问题
I'm trying to subset a given data.table
DT <- data.table(
a = c(1:20),
b = (3:4),
c = (5:14),
d = c(1:4)
)
within a function by a parameter which is a named list
param <- list(a = 1:10,
b = 2:3,
c = c(5, 7, 10))
I am maybe a bit stuck here but I certainly do not want implement something ugly like this. Especially since its not very dynamic.
DT[(if (!is.null(param$a))
a %in% param$a
else
TRUE)
&
(if (!is.null(param$b))
b %in% param$b
else
TRUE)
&
(if (!is.null(param$c))
c %in% param$c
else
TRUE)
&
(if (!is.null(param$d))
d %in% param$d
else
TRUE)]
a b c d
1: 1 3 5 1
2: 3 3 7 3
Any ideas how to achieve this in an elegant way in data.table or base R using the names of the named list to subset the corresponding columns in the data.table with the associate values? Thanks!
EDIT
I performed a microbenchmark with some of the answers:
func_4 <- function(myp, DT) {
myp = Filter(Negate(is.null), param)
exs = Map(function(var, val)
call("%in%", var, val),
var = sapply(names(myp), as.name),
val = myp)
exi = Reduce(function(x, y)
call("&", x, y), exs)
ex = call("[", x = as.name("DT"), i = exi)

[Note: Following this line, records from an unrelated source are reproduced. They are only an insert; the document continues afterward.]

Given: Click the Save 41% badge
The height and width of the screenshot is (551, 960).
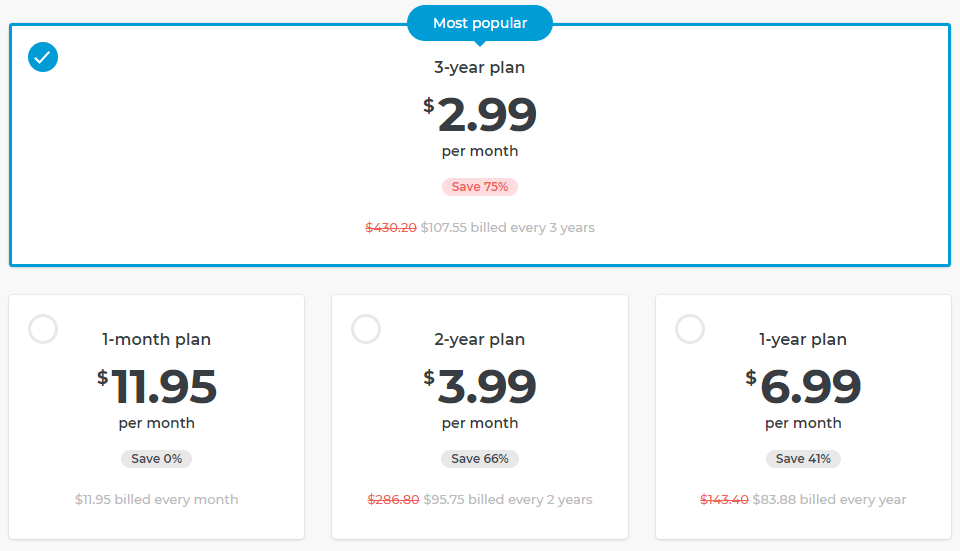Looking at the screenshot, I should pyautogui.click(x=803, y=459).
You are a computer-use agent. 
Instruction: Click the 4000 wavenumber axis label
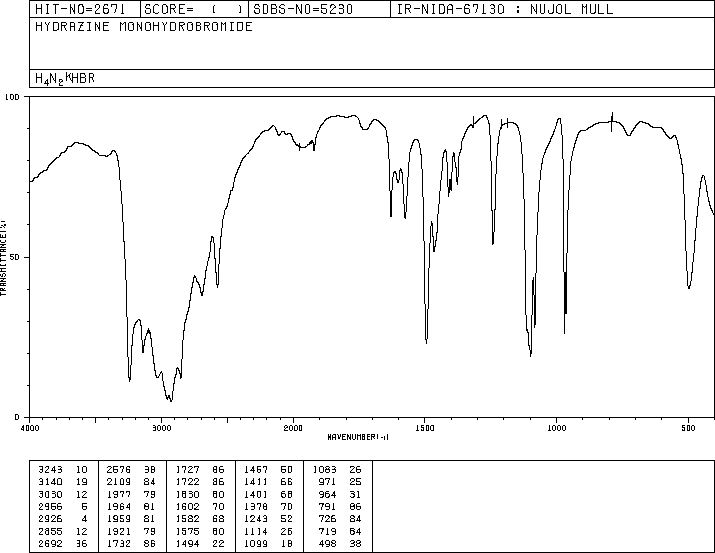click(x=30, y=428)
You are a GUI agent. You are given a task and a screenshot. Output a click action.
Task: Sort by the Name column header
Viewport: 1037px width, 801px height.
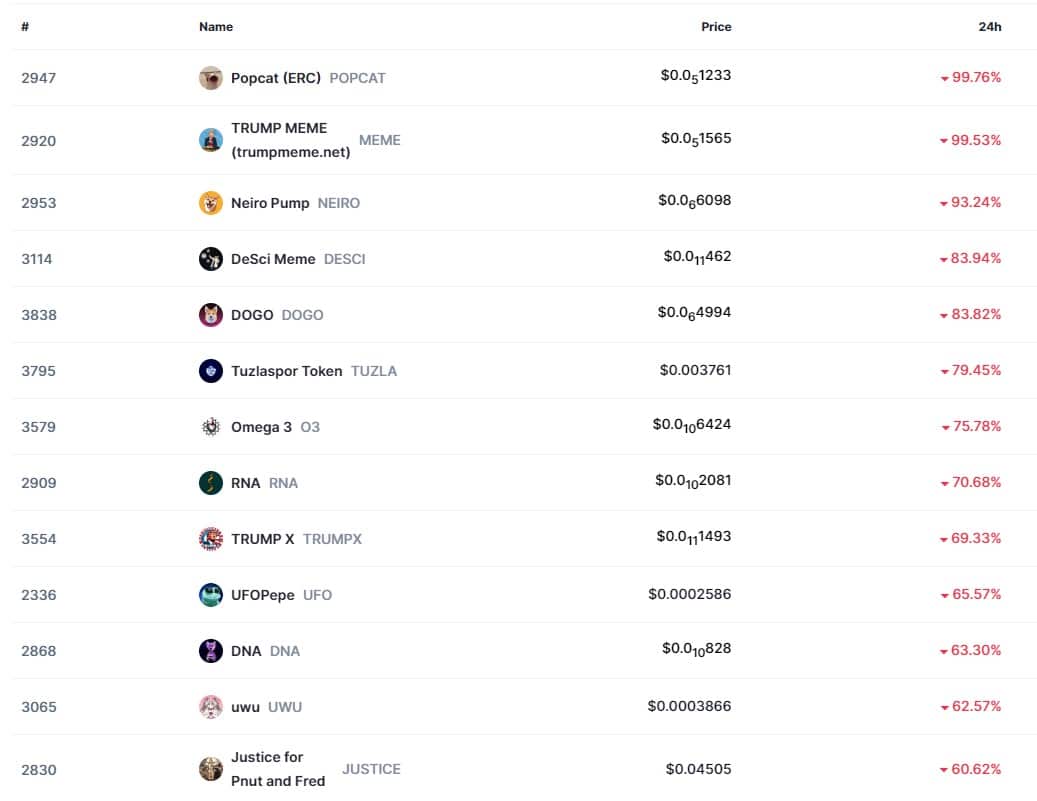(216, 27)
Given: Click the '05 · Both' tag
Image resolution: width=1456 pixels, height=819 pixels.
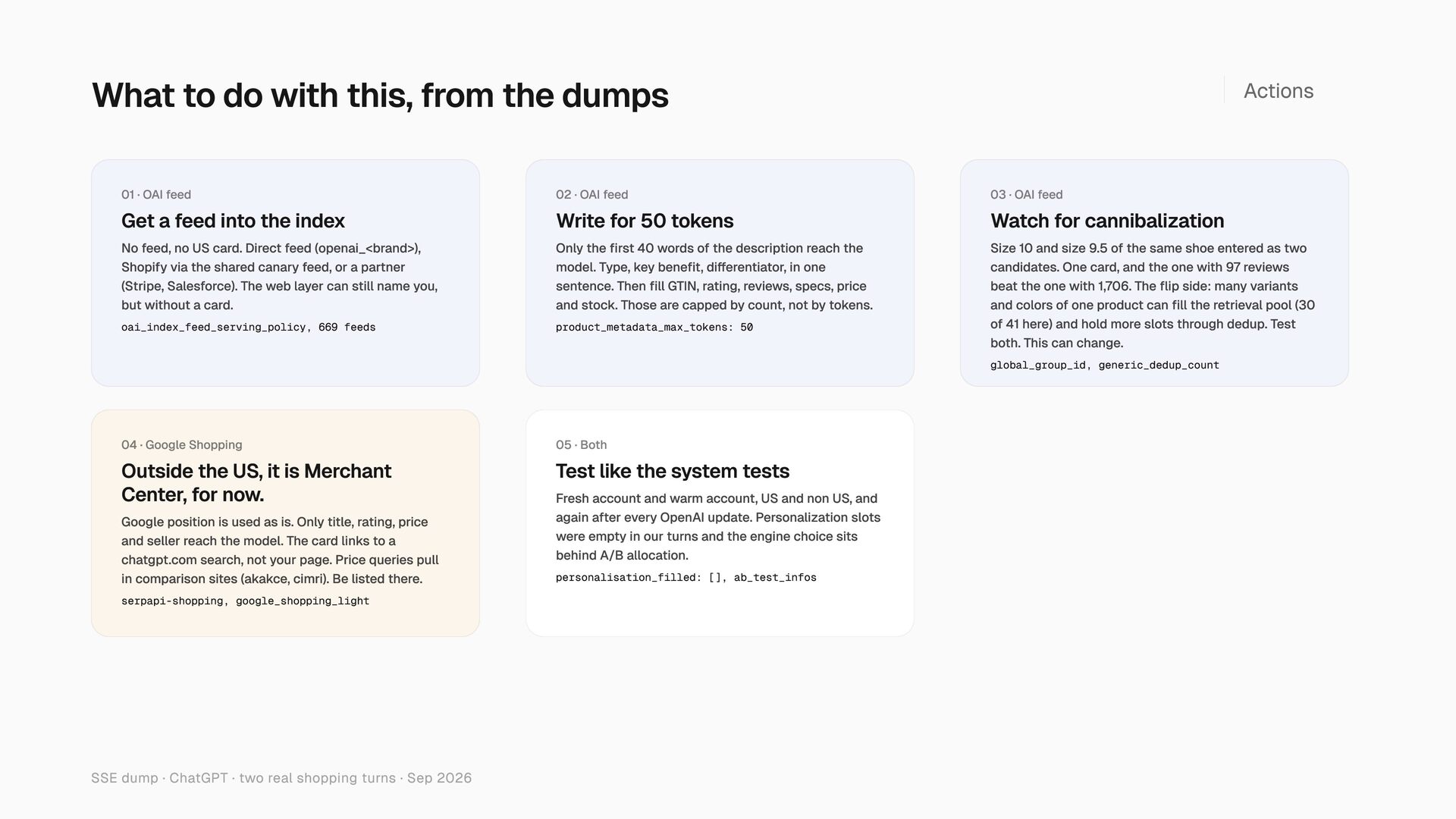Looking at the screenshot, I should pyautogui.click(x=581, y=445).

# eval(as.call(c(as.list(ex))))
eval(ex)
}
microbenchmark(
(DT[do.call(pmin, Map(`%in%`, DT[, names(param), with = FALSE], param)) == 1L]),
(DT[rowSums(mapply(`%in%`, DT[, names(param), with = FALSE], param)) == length(param)]),
(DT[do.call(CJ, param), on = names(param), nomatch = NULL]),
(DT[expand.grid(param), on = names(param), nomatch = NULL]),
(DT[DT[, all(mapply(`%in%`, .SD, param)), by = 1:nrow(DT), .SDcols = names(param)]$V1]),
(func_4(myp = param, DT = DT)),
times = 200)
min lq mean median uq max neval
446.656 488.5365 565.5597 511.403 533.7785 7167.847 200
454.120 516.3000 566.8617 538.146 561.8965 1840.982 200
2433.450 2538.6075 2732.4749 2606.986 2704.5285 10302.085 200
2478.595 2588.7240 2939.8625 2642.311 2743.9375 10722.578 200
2648.707 2761.2475 3040.4926 2814.177 2903.8845 10334.822 200
3243.040 3384.6220 3764.5087 3484.423 3596.9140 14873.898 200
回答1:
We can select columns in DT
using names
in param
, apply %in%
to every list element with columns and select only rows where all the values are TRUE
.
DT[which(rowSums(mapply(`%in%`, DT[, names(param), with = FALSE],
param)) == length(param)), ]
# a b c d
#1: 1 3 5 1
#2: 3 3 7 3
回答2:
You can use the CJ
(Cross Join) function from data.table
to make a filtering table from the list.
lookup <- do.call(CJ, param)
head(lookup)
# a b c
# 1: 1 2 5
# 2: 1 2 7
# 3: 1 2 10
# 4: 1 3 5
# 5: 1 3 7
# 6: 1 3 10
DT[
lookup,
on = names(lookup),
nomatch = NULL
]
# a b c d
# 1: 1 3 5 1
# 2: 3 3 7 3
Note that nomatch = 0
means any combo in lookup
that doesn't exist in DT
won't return a row.
回答3:
Using Map
we can do
DT[DT[, all(Map(`%in%`, .SD, param)), by = 1:nrow(DT)]$V1]
# a b c d
#1: 1 3 5 1
#2: 3 3 7 3
For each row we check if all elements in DT
are present in param
.
Thanks to @Frank, this can be improved to
DT[DT[, all(mapply(`%in%`, .SD, param)), by = 1:nrow(DT), .SDcols=names(param)]$V1]
回答4:
You could build the expression with call(fun, ...)
and as.name
:
myp = Filter(Negate(is.null), param)
exs = Map(function(var, val) call("%in%", var, val), var = sapply(names(myp), as.name), val = myp)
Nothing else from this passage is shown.